| Фрагмент текста |
О чем мы тоскуем, когда тоскуем по СССР
«Но только когда напьюсь, мне снится Советский Союз», - пел Сергей Шнуров в самом начале 2000-х. С тех пор повзрослели дети, Союза уже не видевшие, иронически-китчевая мода на советское - симачевские футболки и проч. - изрядно осточертела, а новая российская власть приложила максимум усилий к тому, чтобы Союз не снился, а прямо-таки мерещился наяву. И все-таки, несмотря ни на что, по-прежнему снится. Новые клипы молодых музыкантов чуть более, чем полностью, нарезаны из советского кино и мультфильмов, ролики Пьехи на фейсбуке мелькают не сильно реже, чем клипы Леди Гаги, по ЖЖ разлетаются цветные фотографии Москвы 30-х с восторженными комментами: как же было хорошо, как прекрасно.

| Задания и упражнения |
1 – Воспроизведите из текста о тоске по СССР отрывок, который начинается словами «О чем мы тоскуем, когда» и заканчивается словами «хорошо, как прекрасно.».
2 – Продолжите текст о тоске по СССР, начав сразу после его последнего предложения.

| Строки |
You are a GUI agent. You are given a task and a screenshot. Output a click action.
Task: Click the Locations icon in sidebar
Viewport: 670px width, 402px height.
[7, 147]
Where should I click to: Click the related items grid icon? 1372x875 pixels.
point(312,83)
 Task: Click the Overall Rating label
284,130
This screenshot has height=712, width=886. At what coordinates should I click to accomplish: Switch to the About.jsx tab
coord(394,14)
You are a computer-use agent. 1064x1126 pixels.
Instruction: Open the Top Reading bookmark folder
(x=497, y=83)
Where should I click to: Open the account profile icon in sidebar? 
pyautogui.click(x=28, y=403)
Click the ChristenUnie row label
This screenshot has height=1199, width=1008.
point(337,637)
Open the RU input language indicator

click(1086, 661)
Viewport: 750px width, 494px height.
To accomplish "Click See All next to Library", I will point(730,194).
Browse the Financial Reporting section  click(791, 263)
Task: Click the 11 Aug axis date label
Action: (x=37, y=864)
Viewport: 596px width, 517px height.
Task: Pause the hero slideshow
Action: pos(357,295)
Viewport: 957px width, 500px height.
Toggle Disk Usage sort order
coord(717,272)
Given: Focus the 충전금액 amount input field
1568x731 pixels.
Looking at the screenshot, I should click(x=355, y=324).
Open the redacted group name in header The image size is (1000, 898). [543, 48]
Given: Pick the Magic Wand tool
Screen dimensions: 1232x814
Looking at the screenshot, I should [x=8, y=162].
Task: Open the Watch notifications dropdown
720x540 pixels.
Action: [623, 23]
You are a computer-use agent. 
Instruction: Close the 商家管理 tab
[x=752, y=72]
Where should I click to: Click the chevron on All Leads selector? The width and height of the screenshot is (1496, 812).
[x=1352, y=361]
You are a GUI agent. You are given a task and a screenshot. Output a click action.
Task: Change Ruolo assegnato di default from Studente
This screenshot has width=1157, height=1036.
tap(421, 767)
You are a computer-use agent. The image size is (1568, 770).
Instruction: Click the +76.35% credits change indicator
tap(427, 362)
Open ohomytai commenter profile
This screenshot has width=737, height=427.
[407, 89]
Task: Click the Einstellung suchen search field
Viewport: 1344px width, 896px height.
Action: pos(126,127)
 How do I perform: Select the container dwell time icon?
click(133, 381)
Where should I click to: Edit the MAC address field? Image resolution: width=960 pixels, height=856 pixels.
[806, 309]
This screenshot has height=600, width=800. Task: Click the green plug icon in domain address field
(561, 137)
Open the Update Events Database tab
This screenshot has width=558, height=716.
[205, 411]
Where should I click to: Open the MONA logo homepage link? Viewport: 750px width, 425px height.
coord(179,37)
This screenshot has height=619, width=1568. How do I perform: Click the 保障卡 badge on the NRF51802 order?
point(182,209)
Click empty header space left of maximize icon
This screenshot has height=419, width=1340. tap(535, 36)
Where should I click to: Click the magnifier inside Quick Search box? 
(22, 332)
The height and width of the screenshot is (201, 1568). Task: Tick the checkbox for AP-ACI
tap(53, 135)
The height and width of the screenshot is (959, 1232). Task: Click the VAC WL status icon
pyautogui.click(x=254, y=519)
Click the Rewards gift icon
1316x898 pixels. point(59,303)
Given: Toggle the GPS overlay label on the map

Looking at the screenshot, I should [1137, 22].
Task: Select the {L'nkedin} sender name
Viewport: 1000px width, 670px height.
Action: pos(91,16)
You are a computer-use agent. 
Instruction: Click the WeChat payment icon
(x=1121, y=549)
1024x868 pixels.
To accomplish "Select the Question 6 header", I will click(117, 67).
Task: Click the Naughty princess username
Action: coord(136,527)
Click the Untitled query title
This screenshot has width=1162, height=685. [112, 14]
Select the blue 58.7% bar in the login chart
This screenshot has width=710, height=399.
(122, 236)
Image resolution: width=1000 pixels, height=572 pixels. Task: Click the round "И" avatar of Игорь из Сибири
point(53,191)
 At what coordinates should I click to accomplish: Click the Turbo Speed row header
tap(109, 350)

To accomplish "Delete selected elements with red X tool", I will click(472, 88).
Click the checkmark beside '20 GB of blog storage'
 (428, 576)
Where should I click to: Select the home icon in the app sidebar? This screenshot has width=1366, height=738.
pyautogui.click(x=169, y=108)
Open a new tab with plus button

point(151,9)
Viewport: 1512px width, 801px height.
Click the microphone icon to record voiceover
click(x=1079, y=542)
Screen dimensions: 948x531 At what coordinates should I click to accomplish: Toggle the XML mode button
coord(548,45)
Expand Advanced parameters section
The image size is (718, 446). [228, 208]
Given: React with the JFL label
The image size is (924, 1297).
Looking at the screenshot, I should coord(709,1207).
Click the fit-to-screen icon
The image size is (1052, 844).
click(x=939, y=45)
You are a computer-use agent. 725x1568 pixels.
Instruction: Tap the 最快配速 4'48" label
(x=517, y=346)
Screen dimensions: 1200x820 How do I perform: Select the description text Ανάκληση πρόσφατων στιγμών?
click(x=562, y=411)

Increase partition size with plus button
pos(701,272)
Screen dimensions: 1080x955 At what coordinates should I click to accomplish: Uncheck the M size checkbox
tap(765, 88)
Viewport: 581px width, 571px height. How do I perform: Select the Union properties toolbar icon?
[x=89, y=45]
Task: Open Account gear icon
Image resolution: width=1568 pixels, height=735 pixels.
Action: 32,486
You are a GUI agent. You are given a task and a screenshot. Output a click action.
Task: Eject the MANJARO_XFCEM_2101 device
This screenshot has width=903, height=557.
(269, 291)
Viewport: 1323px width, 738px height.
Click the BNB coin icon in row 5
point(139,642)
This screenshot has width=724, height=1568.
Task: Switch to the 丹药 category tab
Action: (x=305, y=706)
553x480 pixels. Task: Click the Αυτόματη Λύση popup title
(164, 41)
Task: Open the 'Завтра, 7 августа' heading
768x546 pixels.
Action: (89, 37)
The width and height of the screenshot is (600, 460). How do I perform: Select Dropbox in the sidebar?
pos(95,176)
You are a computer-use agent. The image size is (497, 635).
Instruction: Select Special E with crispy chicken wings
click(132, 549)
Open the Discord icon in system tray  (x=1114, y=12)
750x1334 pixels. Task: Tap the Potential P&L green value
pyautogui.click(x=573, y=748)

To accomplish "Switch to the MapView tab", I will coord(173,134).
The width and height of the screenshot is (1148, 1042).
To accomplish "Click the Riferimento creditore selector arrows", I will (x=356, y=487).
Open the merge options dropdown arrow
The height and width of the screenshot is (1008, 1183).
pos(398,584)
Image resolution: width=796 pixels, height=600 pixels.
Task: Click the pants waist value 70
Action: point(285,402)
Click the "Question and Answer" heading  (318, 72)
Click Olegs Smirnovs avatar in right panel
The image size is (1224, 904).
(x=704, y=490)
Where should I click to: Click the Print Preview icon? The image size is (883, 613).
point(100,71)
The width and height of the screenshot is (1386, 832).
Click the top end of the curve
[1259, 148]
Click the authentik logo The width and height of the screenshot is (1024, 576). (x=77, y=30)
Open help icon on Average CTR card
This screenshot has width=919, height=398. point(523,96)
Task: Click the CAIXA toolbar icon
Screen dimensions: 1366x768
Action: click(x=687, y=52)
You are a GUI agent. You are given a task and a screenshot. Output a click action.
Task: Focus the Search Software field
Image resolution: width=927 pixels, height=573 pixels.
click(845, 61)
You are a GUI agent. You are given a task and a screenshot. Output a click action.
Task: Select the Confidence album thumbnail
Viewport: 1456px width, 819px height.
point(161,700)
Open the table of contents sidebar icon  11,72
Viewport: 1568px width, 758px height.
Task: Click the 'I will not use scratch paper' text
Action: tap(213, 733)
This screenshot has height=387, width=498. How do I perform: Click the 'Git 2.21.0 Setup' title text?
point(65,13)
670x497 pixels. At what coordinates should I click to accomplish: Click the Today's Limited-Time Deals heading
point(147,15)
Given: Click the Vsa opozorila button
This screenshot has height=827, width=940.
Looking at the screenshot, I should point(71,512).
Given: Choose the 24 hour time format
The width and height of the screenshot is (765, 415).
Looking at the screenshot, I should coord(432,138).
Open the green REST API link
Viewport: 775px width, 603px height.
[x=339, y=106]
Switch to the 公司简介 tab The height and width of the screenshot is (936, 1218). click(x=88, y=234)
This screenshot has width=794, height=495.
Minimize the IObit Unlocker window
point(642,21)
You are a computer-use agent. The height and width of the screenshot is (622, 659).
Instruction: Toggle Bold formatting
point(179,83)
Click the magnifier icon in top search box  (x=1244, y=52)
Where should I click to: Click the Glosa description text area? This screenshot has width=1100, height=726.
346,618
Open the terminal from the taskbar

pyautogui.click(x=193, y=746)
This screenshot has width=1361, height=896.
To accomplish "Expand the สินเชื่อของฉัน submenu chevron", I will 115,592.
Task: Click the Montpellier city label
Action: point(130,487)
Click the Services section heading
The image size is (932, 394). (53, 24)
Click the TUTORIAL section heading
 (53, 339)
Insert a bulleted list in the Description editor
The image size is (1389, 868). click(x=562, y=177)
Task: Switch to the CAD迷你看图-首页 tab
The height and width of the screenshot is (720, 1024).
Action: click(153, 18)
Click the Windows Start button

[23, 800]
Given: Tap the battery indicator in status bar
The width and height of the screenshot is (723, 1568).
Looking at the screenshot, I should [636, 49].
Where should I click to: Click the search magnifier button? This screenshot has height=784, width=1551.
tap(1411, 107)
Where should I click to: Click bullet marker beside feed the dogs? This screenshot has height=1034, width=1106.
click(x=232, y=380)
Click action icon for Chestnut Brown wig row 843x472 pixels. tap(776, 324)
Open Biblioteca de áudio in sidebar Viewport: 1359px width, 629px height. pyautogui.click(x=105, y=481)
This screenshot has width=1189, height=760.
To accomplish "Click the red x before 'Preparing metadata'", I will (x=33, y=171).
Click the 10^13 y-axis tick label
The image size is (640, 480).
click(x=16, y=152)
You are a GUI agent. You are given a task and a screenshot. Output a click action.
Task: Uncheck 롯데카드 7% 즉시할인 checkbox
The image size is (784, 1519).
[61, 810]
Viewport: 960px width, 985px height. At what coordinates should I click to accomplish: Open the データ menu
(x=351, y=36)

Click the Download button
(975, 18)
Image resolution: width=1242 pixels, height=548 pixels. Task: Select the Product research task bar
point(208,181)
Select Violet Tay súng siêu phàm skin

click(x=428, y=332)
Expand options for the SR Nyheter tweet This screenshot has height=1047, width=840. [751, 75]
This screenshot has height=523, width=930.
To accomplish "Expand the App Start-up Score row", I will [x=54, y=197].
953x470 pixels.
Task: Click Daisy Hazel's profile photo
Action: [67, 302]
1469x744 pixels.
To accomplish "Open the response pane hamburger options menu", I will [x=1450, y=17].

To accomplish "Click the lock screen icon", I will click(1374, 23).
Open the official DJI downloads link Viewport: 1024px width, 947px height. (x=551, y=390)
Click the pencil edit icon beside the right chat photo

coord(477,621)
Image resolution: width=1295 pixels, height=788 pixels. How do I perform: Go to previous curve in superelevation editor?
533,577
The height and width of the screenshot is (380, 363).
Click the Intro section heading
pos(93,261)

| Ответы |
1 –
О чем мы тоскуем, когда тоскуем по СССР
«Но только когда напьюсь, мне снится Советский Союз», - пел Сергей Шнуров в самом начале 2000-х. С тех пор повзрослели дети, Союза уже не видевшие, иронически-китчевая мода на советское - симачевские футболки и проч. - изрядно осточертела, а новая российская власть приложила максимум усилий к тому, чтобы Союз не снился, а прямо-таки мерещился наяву. И все-таки, несмотря ни на что, по-прежнему снится. Новые клипы молодых музыкантов чуть более, чем полностью, нарезаны из советского кино и мультфильмов, ролики Пьехи на фейсбуке мелькают не сильно реже, чем клипы Леди Гаги, по ЖЖ разлетаются цветные фотографии Москвы 30-х с восторженными комментами: как же было хорошо, как прекрасно.

2 –
Кажется, это какой-то новый сорт ностальгии - не имеющий отношения к митингам КПРФ, «Старым песням о главном» и воспоминаниям о колбасе за два двадцать. Советская цивилизация, к добру или худу, окончательно уехала в прошлое, и смотреть на Москву 30-х можно теперь совершенно незаинтересованным взглядом: это ностальгия по временам, в которых нас не было и, кажется, никогда уже не будет, с тем же чувством российский зритель смотрит сериал «Mad Men». И уже не так важно, что по соседству с офисами роскошных мужчин с Мэдисон-авеню митинговали «Черные пантеры», а по пустынным улицам Москвы 30-х ездили черные воронки: внимание к тому времени не связано с желанием вернуться в него или воссоздать его в будущем, в нем по-настоящему цепляет что-то не имеющее отношения к политическому строю или повседневному быту. А вот что?
«Тоска по советскому - не более чем скрытое желание жить в более человеческом ритме»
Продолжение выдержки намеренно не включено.